長い人生では、様々な場面に遭遇し、その都度、判断したり、決断したり、行動したりしなければなりませんが、決断を迫られた時、立ち位置を持っていなければ、心がブレて、どうしてよいか分からなくなります。しかし、立ち位置さえ持っていれば、そこで的確な判断が下せるのです。

よく勝ち組と負け組と言われますが、成功する人と成功出来ない人はどこが違うのでしょうか。

成功する人は、自分の立ち位置を持っているため、判断にブレがなく、決断も早いから、成功の波に乗れますが、何をやっても成功しない人は、立ち位置を持たないため、判断するにしても、行動するにしても、中々決められず、後手後手になって、結局、千載一遇の好機を逃してしまうのです。
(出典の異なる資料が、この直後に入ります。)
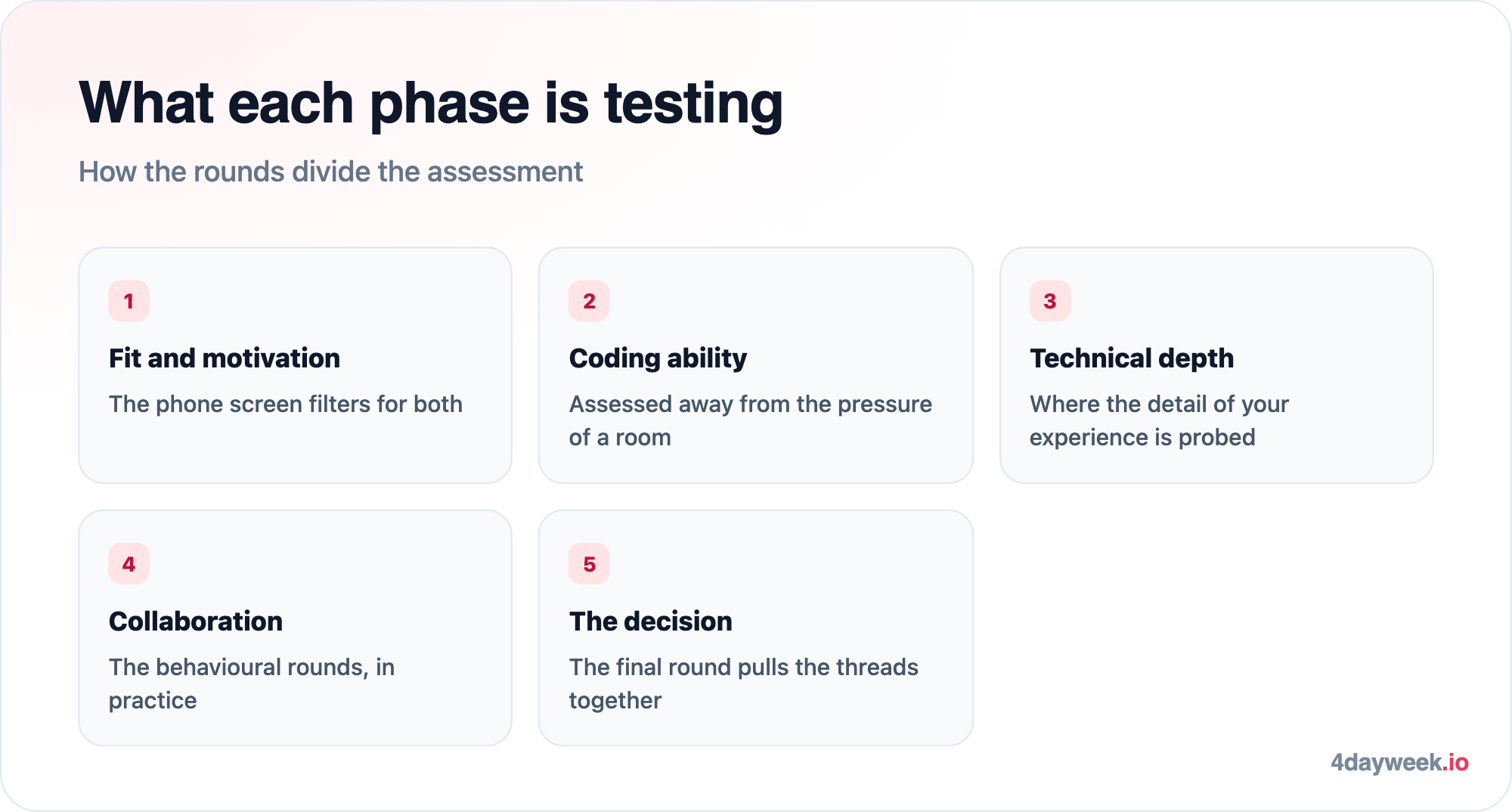
Task: Open the 4dayweek.io logo link
Action: click(x=1399, y=762)
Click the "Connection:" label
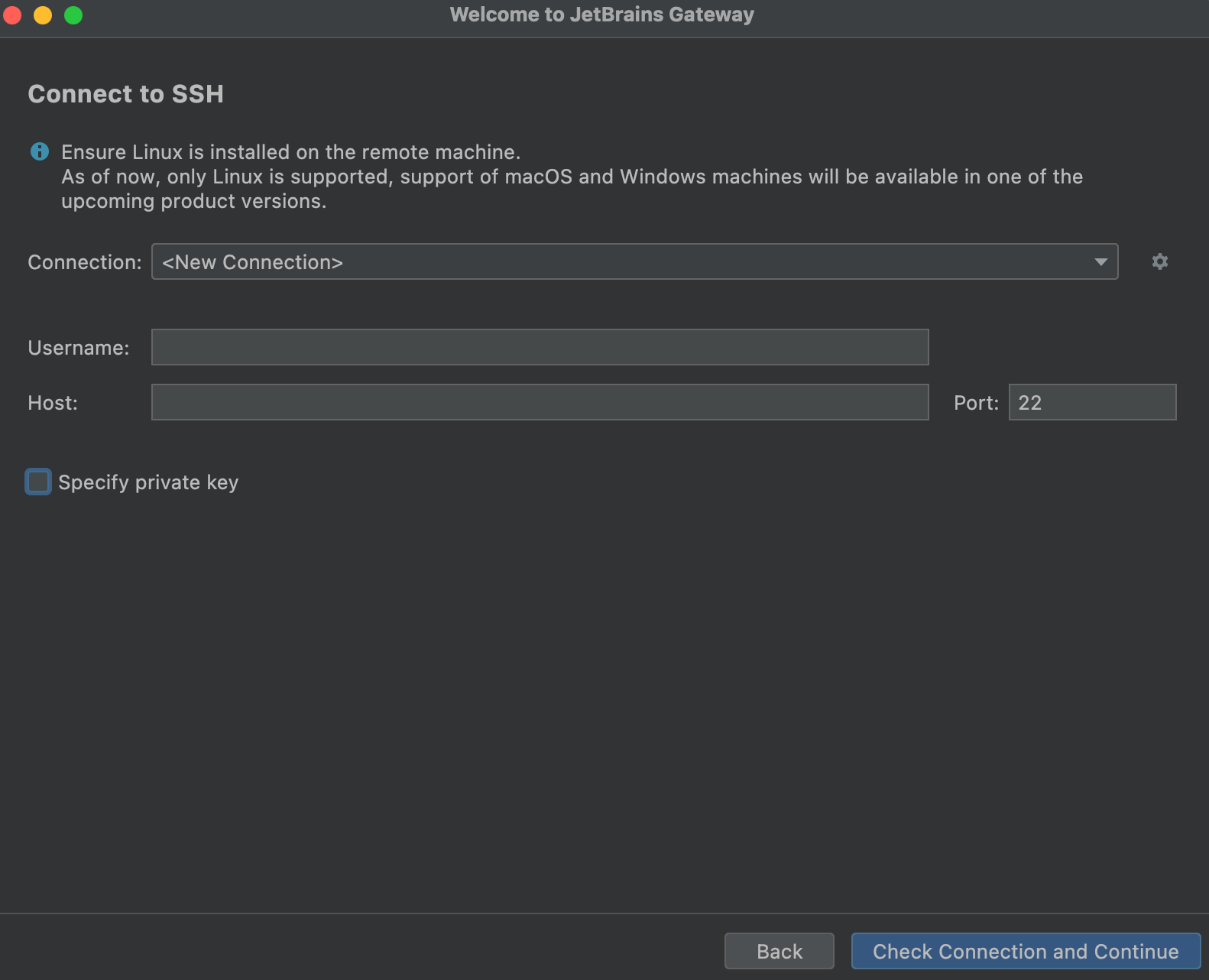 [85, 262]
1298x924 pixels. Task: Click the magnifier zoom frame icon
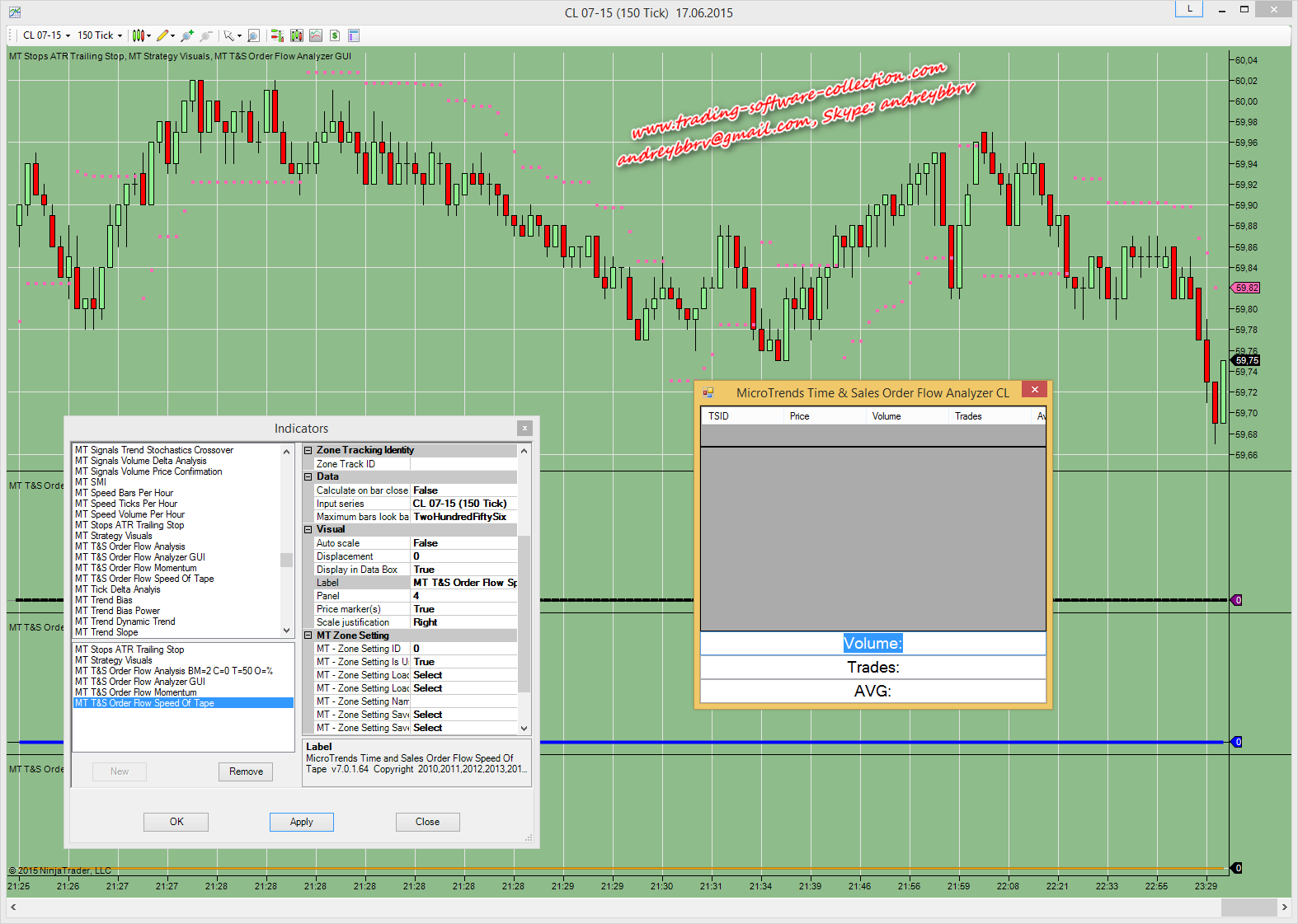[254, 35]
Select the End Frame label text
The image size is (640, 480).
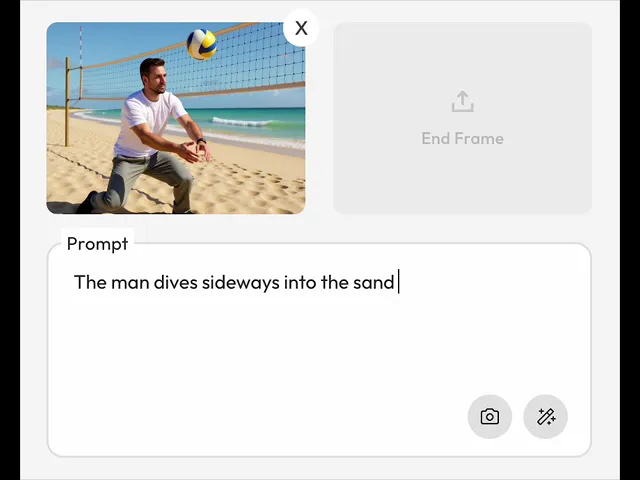pyautogui.click(x=462, y=138)
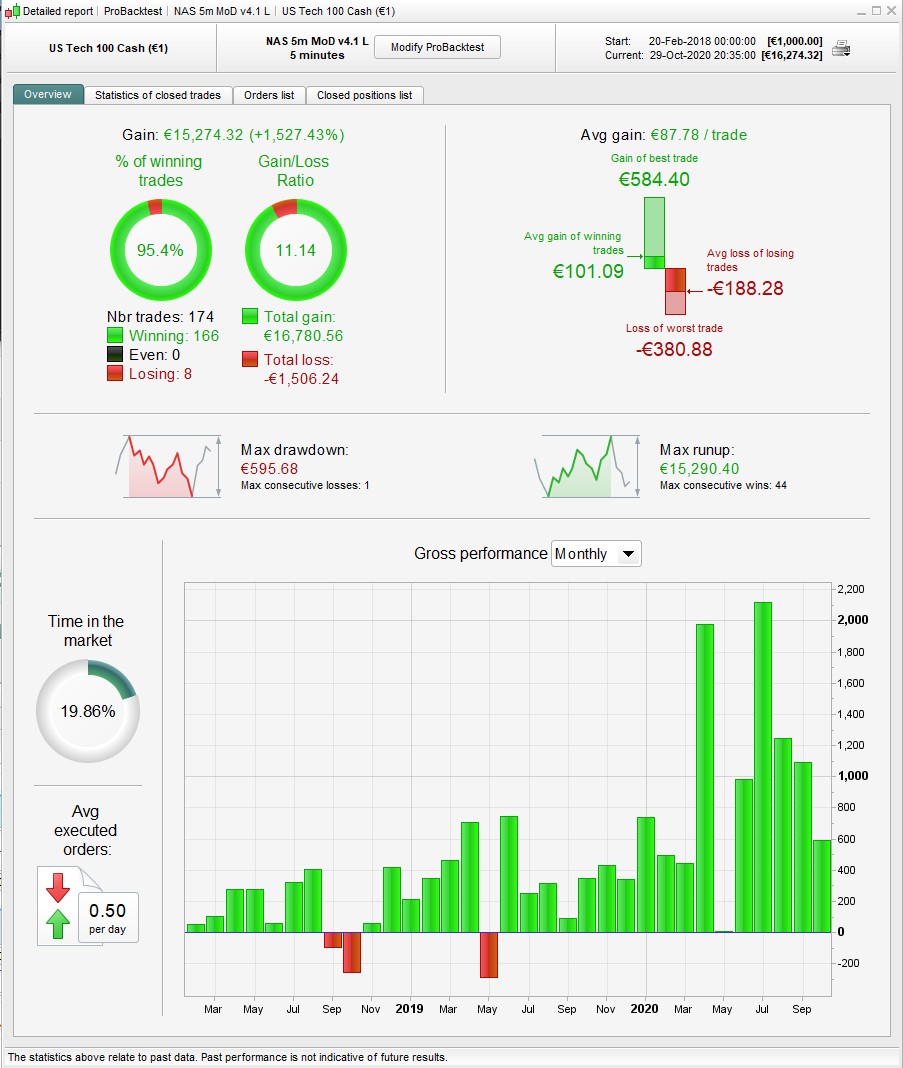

だからこそ、常に自らの立ち位置を確かめることが大切なのですが、もし立ち位置が無いと分かれば、一刻も早く立ち位置を見つけ、まだ立ち位置が定まっていなければ、立ち位置をしっかり固める努力をしなければなりません。


素直な心で


神仏と云っても、目に見える訳でも、形がある訳でもありませんから、世の中には、神仏の存在を疑うお方も大勢おられますが、人間の力でどうにもならなくなれば、「叶わぬ時の神頼み」で、神仏にすがるしかありません。

貴船におられた脇坂リヨさまが、「眼に見えないのにすがってゆくのは大変やし、疑ったり案じたりします。だけど、結局はすがってゆかんなりませんやろ。凡夫では、どうすることもできしませんやろ」とおっしゃっておられるように、どうにもならなくなったら、教えを素直に信じ、受け入れる以外に道はないのです。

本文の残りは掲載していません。